Expertise psychiatrique conclut à l’abolition du discernement du suspect dans l’affaire des corps retrouvés dans la Seine

Neuf mois après la découverte tragique de quatre corps d’hommes dans la Seine à Choisy-le-Roi, une expertise psychiatrique a révélé que le suspect, Monji H., un sans-abri tunisien de 28 ans, souffrait d’un trouble schizophrénique entraînant une abolition de son discernement. Cette conclusion, consultée par l’AFP, soulève des questions sur la responsabilité pénale de l’individu.

EN BREF

  • Monji H. souffre d’un trouble schizophrénique selon une expertise psychiatrique.
  • Les corps retrouvés dans la Seine à Choisy-le-Roi appartenaient à quatre hommes.
  • La défense souhaite une contre-expertise avant tout procès.
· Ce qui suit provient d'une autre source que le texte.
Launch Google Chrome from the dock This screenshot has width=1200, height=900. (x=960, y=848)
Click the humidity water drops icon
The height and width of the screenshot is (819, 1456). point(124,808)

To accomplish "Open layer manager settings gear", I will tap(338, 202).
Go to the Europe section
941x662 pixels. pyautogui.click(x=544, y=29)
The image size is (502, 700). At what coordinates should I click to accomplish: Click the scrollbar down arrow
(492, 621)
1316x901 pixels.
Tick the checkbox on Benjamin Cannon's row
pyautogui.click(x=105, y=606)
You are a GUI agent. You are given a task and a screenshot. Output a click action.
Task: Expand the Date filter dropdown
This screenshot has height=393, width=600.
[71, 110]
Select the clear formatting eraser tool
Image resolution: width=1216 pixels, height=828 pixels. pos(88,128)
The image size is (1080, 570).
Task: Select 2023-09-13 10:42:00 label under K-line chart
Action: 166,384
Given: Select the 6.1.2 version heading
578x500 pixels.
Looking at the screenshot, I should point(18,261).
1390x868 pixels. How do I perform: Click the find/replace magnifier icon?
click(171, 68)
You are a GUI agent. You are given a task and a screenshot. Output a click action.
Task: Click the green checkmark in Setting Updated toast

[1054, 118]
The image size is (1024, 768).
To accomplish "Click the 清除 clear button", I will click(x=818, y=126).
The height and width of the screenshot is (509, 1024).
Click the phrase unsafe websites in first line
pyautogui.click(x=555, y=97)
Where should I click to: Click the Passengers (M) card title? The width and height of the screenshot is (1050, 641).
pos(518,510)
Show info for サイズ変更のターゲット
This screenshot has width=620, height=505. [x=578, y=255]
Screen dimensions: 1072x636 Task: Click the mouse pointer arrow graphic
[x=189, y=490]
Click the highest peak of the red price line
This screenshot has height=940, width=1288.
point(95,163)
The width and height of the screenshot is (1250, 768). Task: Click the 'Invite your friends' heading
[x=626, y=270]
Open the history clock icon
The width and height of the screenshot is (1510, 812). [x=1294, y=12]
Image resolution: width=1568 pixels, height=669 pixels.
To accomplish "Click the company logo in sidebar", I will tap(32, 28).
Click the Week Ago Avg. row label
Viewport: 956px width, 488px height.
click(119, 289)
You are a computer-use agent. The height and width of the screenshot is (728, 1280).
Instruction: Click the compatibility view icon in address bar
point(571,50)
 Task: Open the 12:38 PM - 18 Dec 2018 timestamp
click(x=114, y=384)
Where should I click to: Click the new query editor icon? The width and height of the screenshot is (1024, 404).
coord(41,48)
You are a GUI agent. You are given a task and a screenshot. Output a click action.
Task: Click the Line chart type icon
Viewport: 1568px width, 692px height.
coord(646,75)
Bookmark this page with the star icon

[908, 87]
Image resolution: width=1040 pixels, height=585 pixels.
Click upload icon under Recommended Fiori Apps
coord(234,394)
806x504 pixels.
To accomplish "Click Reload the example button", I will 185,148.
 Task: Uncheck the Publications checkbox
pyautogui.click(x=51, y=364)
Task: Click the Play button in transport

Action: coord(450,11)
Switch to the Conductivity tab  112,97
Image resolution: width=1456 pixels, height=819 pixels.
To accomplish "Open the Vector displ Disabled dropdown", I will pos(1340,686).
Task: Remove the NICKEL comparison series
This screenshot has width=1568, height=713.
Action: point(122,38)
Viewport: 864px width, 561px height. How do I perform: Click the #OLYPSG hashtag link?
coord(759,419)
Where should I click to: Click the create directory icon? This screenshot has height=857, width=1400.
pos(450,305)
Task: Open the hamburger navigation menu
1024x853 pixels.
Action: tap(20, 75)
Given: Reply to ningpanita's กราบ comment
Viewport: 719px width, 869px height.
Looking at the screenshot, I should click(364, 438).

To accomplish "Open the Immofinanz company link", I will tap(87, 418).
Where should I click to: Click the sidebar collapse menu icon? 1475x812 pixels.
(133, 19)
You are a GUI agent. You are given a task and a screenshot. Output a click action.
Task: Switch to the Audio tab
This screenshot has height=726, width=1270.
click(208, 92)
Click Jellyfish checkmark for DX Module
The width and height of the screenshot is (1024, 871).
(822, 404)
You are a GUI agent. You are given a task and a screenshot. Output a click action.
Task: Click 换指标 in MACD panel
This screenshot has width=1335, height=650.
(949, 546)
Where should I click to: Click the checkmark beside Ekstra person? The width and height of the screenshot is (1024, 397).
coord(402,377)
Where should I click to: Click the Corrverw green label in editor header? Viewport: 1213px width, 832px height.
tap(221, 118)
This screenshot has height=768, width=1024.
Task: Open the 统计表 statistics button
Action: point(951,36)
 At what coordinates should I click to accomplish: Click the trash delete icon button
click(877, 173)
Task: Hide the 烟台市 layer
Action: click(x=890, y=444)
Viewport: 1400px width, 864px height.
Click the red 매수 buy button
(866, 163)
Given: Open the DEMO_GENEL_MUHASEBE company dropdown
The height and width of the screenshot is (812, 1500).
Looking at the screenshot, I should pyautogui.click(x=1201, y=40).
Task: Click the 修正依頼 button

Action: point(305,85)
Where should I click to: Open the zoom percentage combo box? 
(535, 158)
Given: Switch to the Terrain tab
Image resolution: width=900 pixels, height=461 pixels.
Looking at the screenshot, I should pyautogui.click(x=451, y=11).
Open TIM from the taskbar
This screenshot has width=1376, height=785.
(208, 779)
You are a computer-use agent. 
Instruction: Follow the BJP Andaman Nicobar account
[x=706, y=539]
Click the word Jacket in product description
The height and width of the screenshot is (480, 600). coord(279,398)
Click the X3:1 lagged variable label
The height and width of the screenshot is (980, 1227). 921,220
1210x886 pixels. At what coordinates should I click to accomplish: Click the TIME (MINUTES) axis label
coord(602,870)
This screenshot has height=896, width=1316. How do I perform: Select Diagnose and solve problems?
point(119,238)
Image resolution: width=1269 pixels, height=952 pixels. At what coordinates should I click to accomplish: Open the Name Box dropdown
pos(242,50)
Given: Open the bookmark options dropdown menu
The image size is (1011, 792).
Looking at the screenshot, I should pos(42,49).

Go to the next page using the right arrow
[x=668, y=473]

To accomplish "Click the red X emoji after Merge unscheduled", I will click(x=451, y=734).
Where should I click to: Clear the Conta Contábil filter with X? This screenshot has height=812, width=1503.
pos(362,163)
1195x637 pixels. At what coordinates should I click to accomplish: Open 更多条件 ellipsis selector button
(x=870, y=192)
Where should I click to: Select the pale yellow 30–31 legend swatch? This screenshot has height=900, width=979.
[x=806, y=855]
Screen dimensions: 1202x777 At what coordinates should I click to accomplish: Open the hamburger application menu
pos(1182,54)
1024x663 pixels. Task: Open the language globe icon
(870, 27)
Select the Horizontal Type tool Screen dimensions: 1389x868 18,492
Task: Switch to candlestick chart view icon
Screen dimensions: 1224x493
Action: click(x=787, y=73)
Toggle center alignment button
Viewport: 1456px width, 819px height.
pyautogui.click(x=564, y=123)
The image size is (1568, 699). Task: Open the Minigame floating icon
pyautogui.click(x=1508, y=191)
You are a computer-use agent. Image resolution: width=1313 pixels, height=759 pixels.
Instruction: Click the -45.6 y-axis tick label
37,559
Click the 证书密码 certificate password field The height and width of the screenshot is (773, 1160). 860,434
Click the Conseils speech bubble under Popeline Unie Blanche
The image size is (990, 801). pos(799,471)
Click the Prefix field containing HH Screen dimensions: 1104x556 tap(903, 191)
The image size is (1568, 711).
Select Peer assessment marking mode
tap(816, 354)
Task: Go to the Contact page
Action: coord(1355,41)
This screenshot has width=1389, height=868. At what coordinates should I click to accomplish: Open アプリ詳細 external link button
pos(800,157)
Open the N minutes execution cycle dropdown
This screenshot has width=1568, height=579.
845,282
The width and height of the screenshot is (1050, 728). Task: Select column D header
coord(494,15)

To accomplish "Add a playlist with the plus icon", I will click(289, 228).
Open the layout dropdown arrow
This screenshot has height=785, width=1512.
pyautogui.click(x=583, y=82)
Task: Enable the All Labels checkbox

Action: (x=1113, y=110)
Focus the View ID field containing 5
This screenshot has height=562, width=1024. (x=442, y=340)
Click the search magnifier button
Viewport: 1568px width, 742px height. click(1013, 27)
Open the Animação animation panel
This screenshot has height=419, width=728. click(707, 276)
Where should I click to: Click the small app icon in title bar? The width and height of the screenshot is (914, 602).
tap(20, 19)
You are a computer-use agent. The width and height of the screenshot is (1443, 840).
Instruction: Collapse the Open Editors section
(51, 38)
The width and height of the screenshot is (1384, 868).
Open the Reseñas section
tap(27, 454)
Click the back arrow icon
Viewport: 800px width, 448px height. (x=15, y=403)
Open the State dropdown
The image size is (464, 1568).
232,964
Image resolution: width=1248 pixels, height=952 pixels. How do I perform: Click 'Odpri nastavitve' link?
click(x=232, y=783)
Le 13 août 2025, les corps d’Abdellah M., Amir B., Sami K. et un quatrième homme, dont la famille préfère garder l’anonymat, ont été retrouvés dans la Seine à proximité de la gare RER de Choisy-le-Roi. Monji H. a été interpellé une semaine plus tard, vivant dans un local désaffecté près de la scène du crime. Son interpellation a été suivie d’une mise en examen pour ces meurtres, mais l’expertise psychiatrique a révélé une réalité complexe.

Selon le rapport, Monji H. présentait des manifestations psychotiques envahissantes, ce qui a conduit les experts à conclure à son incapacité à comprendre ses actes au moment des faits. « Les faits sont en lien direct avec l’existence d’une pathologie psychotique non traitée, » a précisé l’expert. Ce diagnostic remet en question la possibilité de sanctions pénales contre lui.

Les propos de Monji H. lors de ses interrogatoires sont troublants. Il a expliqué avoir perçu des visions mystiques, déclarant : « J’ai commencé à voir des nuages… c’était la première fois que je voyais ça. » Il a associé ses hallucinations à des impulsions violentes, affirmant avoir étranglé l’une des victimes en raison de ces visions. Des déclarations inquiétantes qui correspondent à un état mental fortement altéré.

L’association STOP Homophobie, mobilisée sur cette affaire, avait évoqué une possible motivation homophobe en raison du lieu où les corps ont été découverts, connu pour être un lieu de rencontres gay. Bien que cette piste ait été initialement explorée par les enquêteurs, elle n’est pas mentionnée dans le rapport d’expertise.

Les avocats de Monji H. ont pris acte de cette expertise, tandis que la famille de l’une des victimes, représentée par Me Jean-Baptiste Boué-Diacquenod, s’inquiète des implications de ce diagnostic sur un éventuel procès. « Nous ne nous satisfaisons jamais d’une seule expertise », a déclaré l’avocat, soulignant l’importance d’une contre-expertise pour comprendre les motivations du suspect et confronter l’auteur présumé des meurtres.

La conclusion de l’expertise a ainsi ouvert un débat sur la santé mentale dans le cadre des actes criminels et sur la nécessité d’un suivi psychiatrique pour des individus présentant de telles pathologies. La demande d’hospitalisation et d’évaluation psychiatrique par un représentant de l’État a été recommandée, soulignant la complexité de cette affaire qui continue de susciter l’intérêt et l’inquiétude au sein de la société.